It’s been almost two years since Don “Toot” Cahoon coached the University of Massachusetts men’s hockey team, but it remains clear that his impact on hockey throughout New England won’t be forgotten.
The American Collegiate Hockey Association announced Cahoon, who is from Marblehead, as the winner of the John “Snooks” Kelley Founders Award earlier this week. The prestigious honor goes annually to someone in the coaching profession that contributes to the overall growth and development of hockey in the United States.
It would be impossible to argue that Cahoon fits that bill.
The most successful hockey coach in UMass history, Cahoon guided the Minutemen for 11 years including the program’s first NCAA tournament win in 2007. He coached a pair of Olympians, Thomas Pock of Austria and American goaltender Jon Quick, was Hockey East Coach of the Year in 2003 and New England Hockey Writers Coach of the Year in 2003 and 2007.
Cahoon was also head coach at Princeton University from 1992-2000 and led the Tigers to the NCAA tournament in 1998. For his collegiate head coaching career, Cahoon collected 333 wins.

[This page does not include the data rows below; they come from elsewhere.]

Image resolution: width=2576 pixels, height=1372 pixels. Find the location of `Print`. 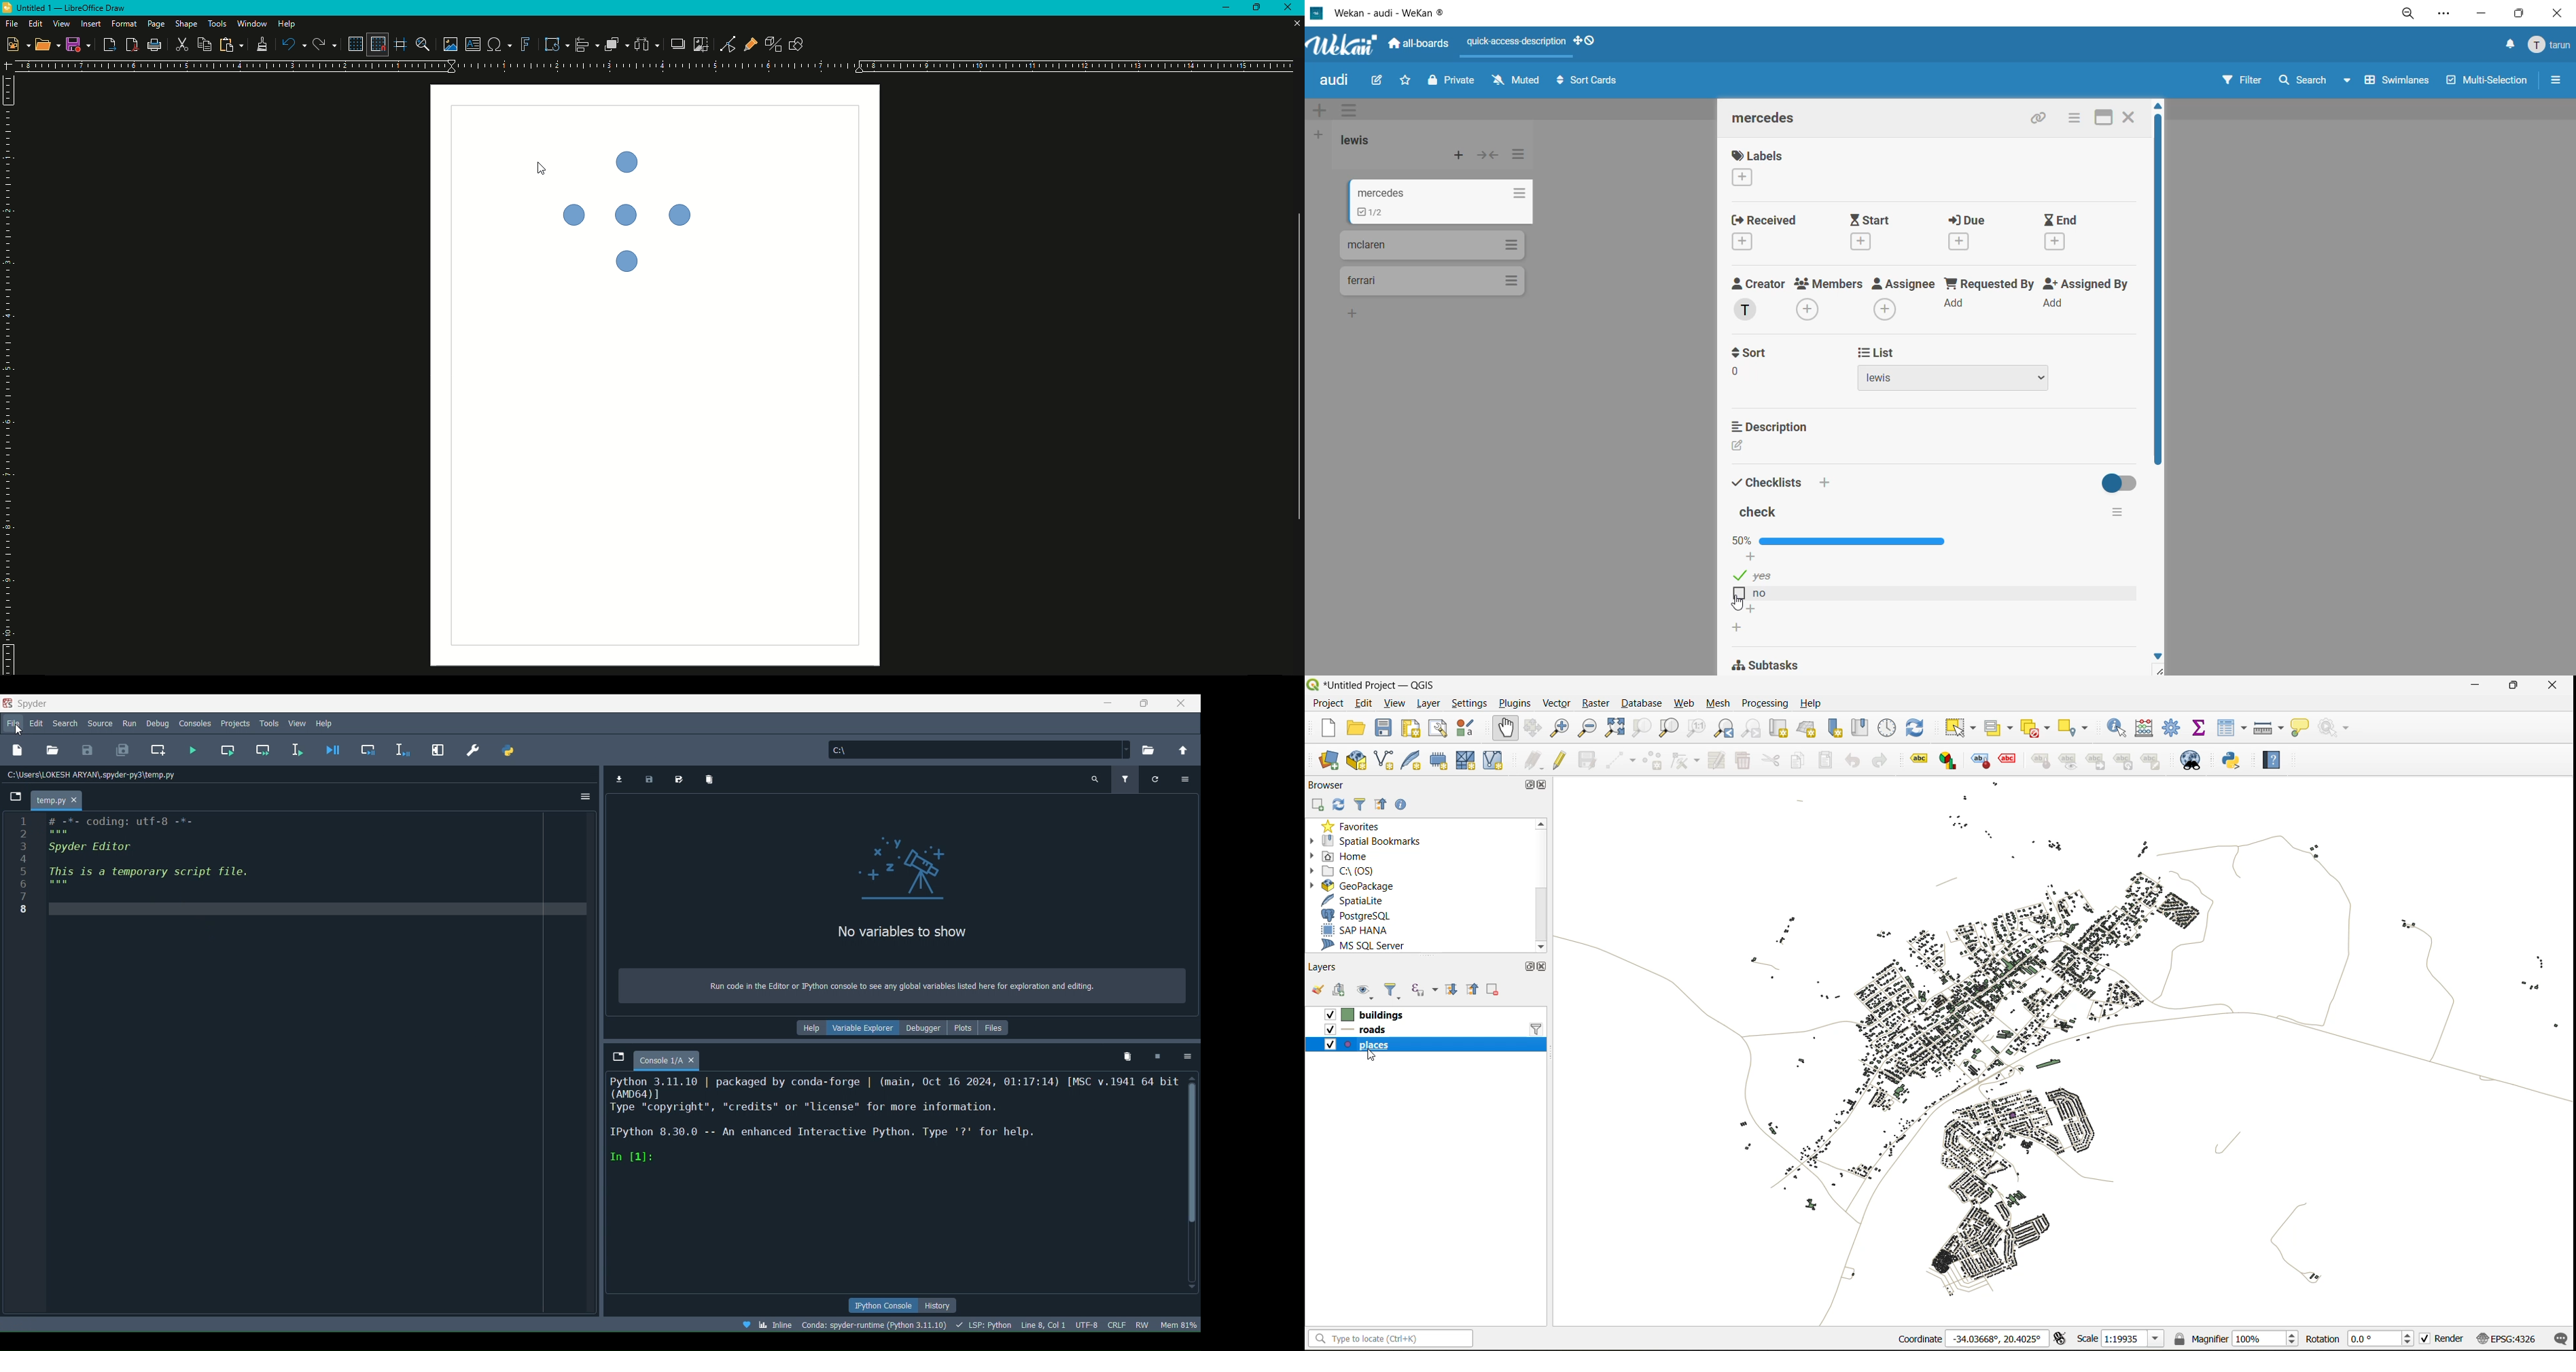

Print is located at coordinates (156, 46).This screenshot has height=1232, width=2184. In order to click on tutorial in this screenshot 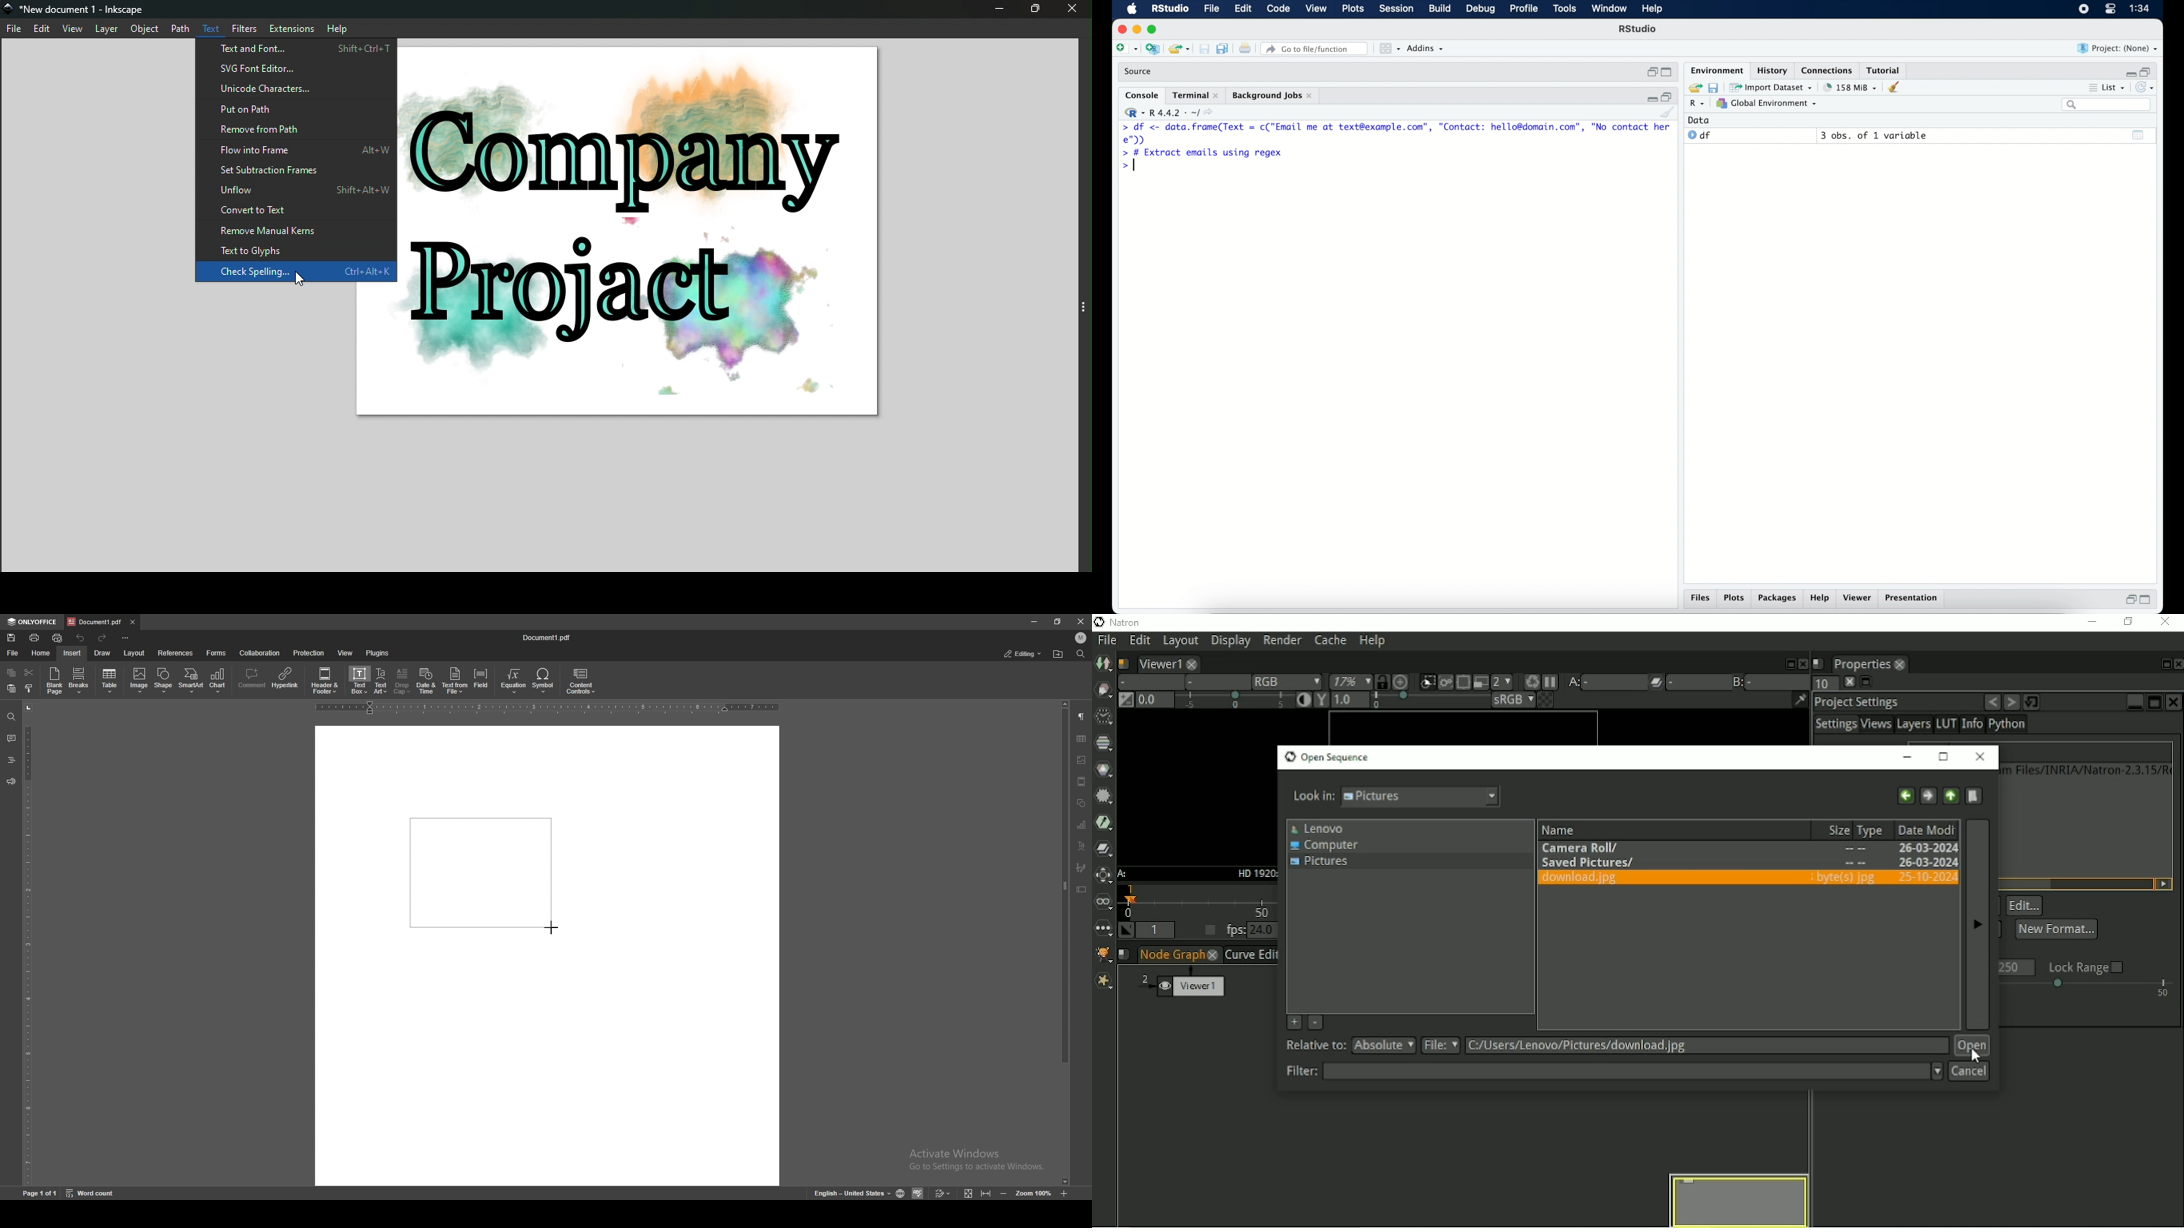, I will do `click(1886, 69)`.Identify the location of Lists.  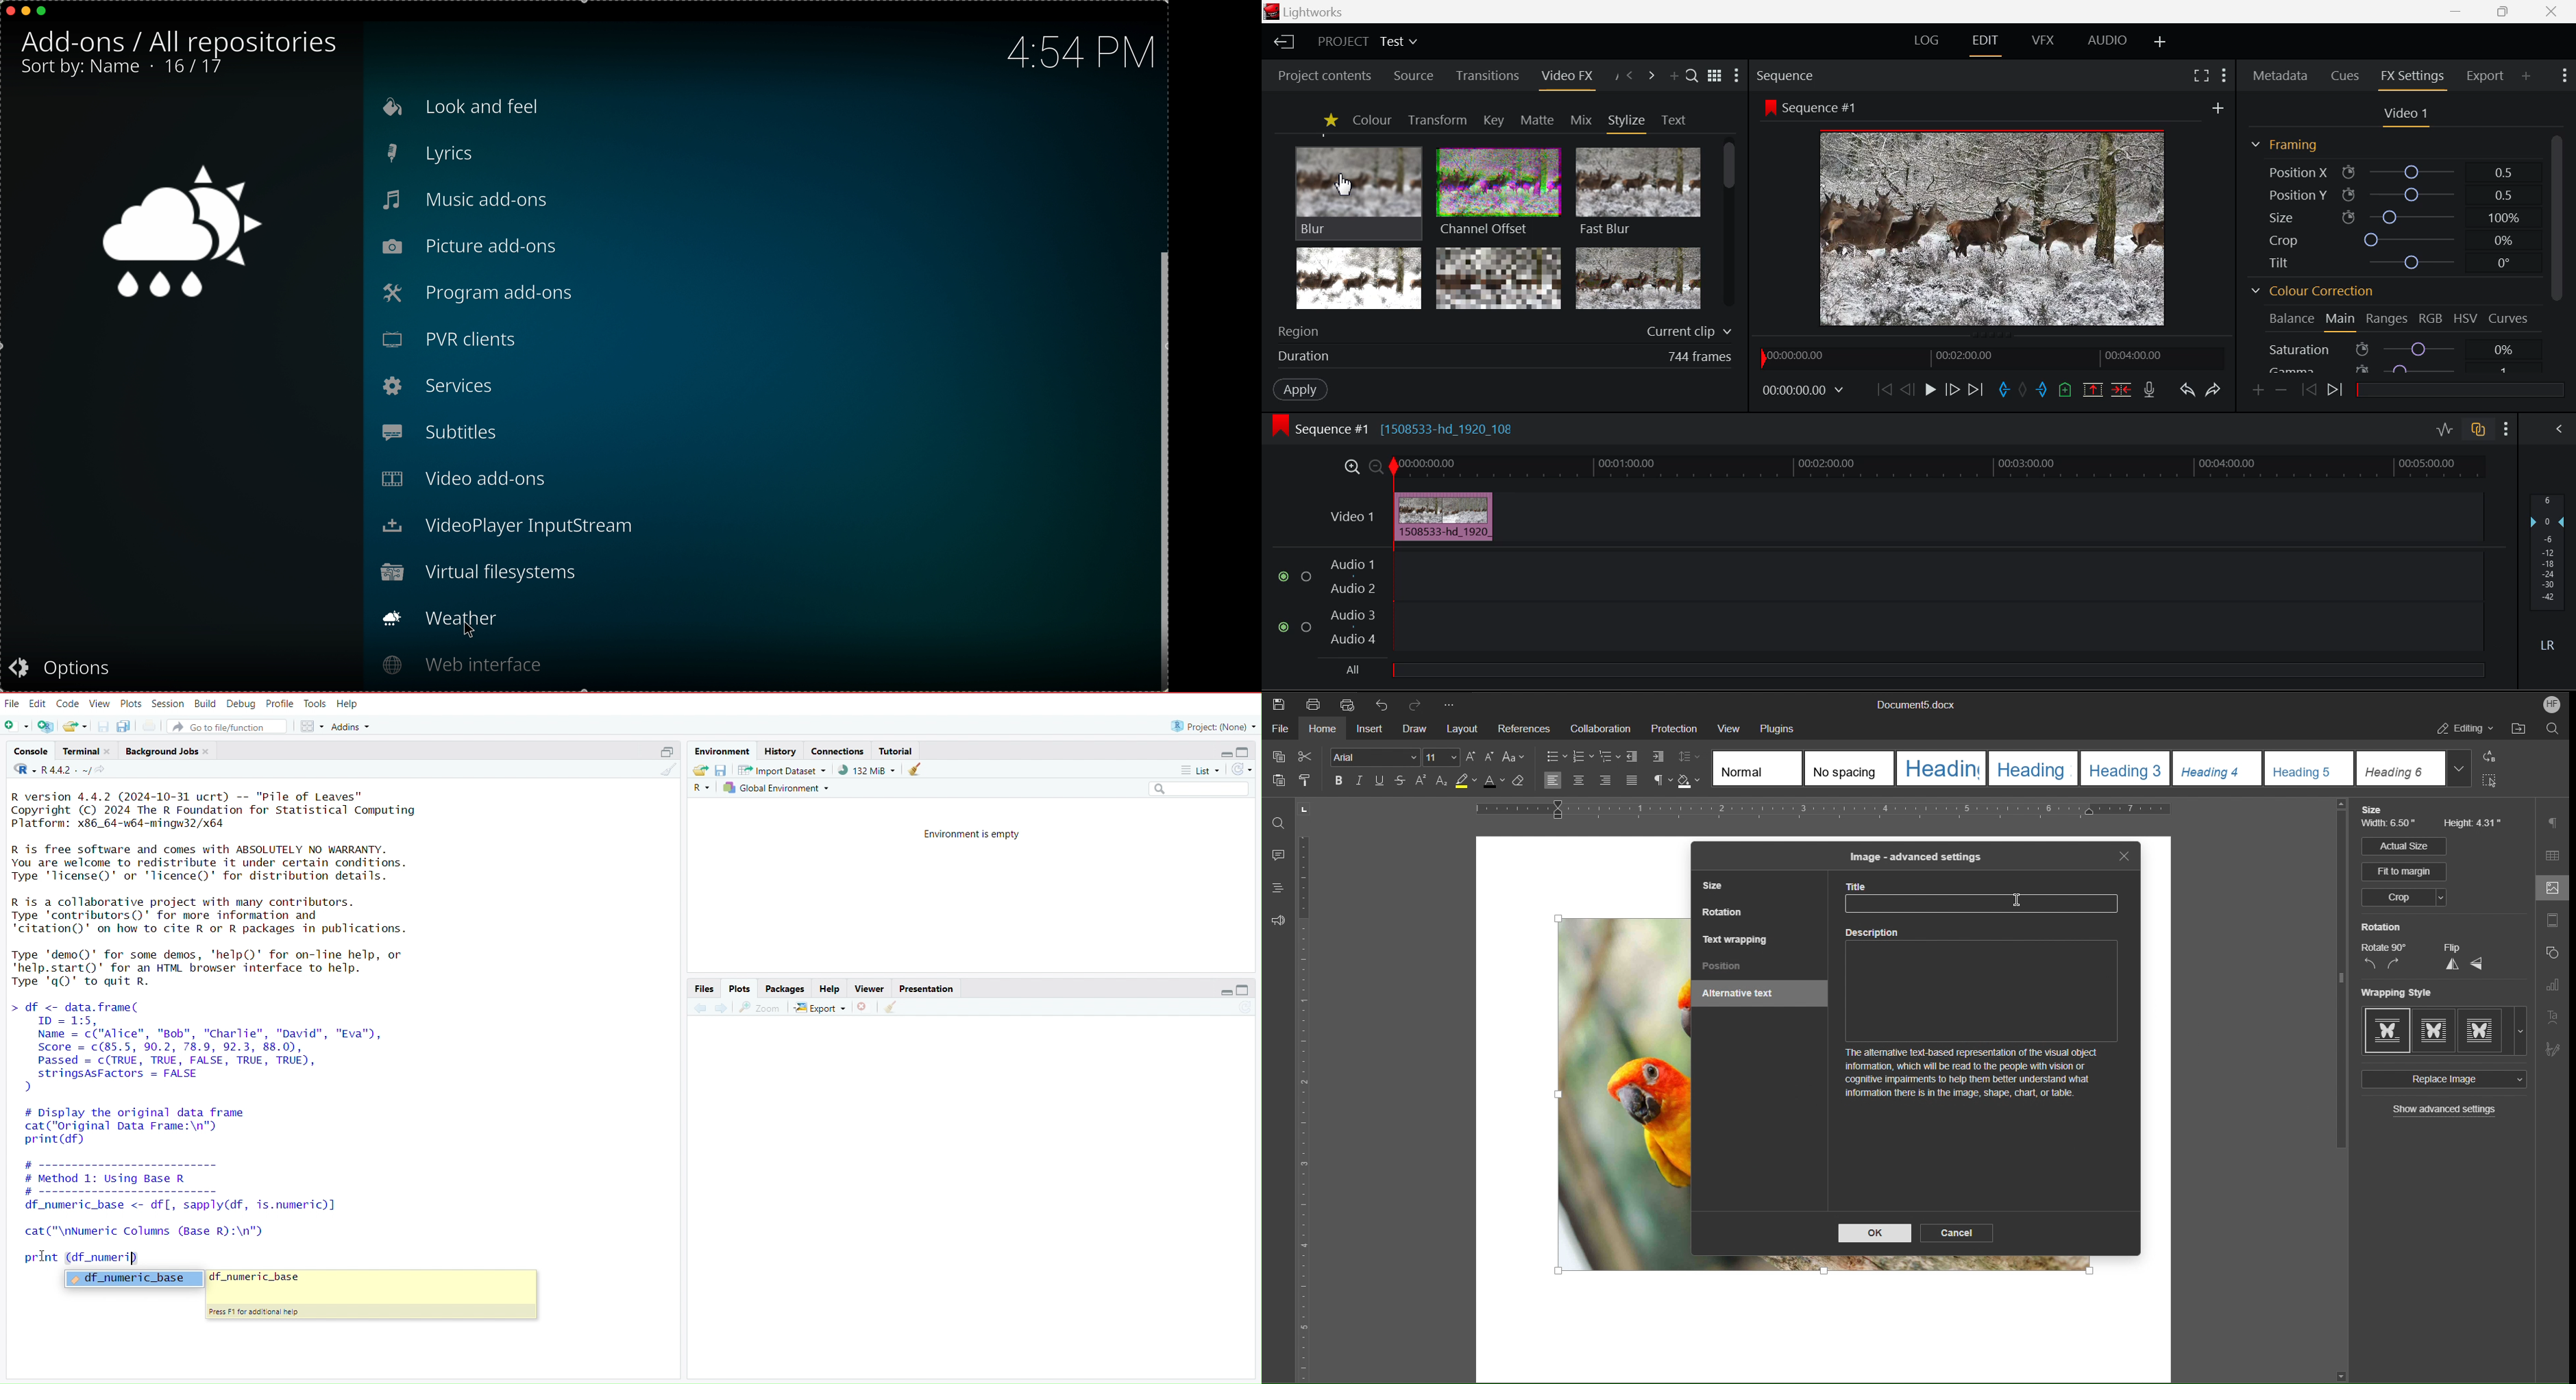
(1583, 756).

After graduating from Marblehead High, Cahoon went to Kimball Union. He then played at Boston University, winning a pair of NCAA titles as a winger in 1971 and 1972. He was head coach at Norwich and an assistant at BU under Jack Parker before taking over at Princeton.
The Kelley Award is one of eight major honors given by the ACHA every year. Cahoon and his fellow honorees will be feted at the ACHA Convention in Florida at the end of April.